4. Safety and Risk of Using Immunosuppression
Patients receiving prolonged duration of immunosuppressants are at risk of various secondary complications such as hyperglycemia, hypertriglyceridemia, osteoporosis, and opportunistic infections. Many immunosuppressants have organ-specific complications. For instance, calcineurin inhibitors can cause nephrotoxicity, hypertension, and neurotoxicity
[34]. The most common complications with mycophenolate involve the gastrointestinal tract resulting in nausea, vomiting, diarrhea, abdominal cramps, or the bone marrow causing leukopenia and anemia. IVIG and anti-thymocyte globulin can cause infusion reactions, flu-like symptoms, or cytokine release syndrome
[35]. The FDA has provided a black box warning for IFX regarding the potential to cause reactivation of tuberculosis and invasive fungal infections
[36]. Hence, while it is essential to start immunosuppression immediately for treating irAEs, it is also important to limit the prolonged exposure to immunosuppression. Chronic management of these patients should be conducted under the guidance of a physician experienced with prescribing these medications, such as an organ specialist of an oncologist with significant experience treating steroid refractory irAEs.
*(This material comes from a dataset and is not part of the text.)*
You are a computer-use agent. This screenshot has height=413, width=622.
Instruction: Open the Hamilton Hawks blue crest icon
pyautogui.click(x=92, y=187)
Currently there are not any prospective clinical trials demonstrating clear benefit of one treatment modality over another in the management of patients with steroid refractory irAEs. The choice of steroid sparing therapy is determined based on clinical factors such as toxicity of the immune suppressive therapy, patient comorbidities and treatment paradigms for related autoimmune disorders (e.g., Crohn’s Disease guidelines for managing patients with immune mediated colitis).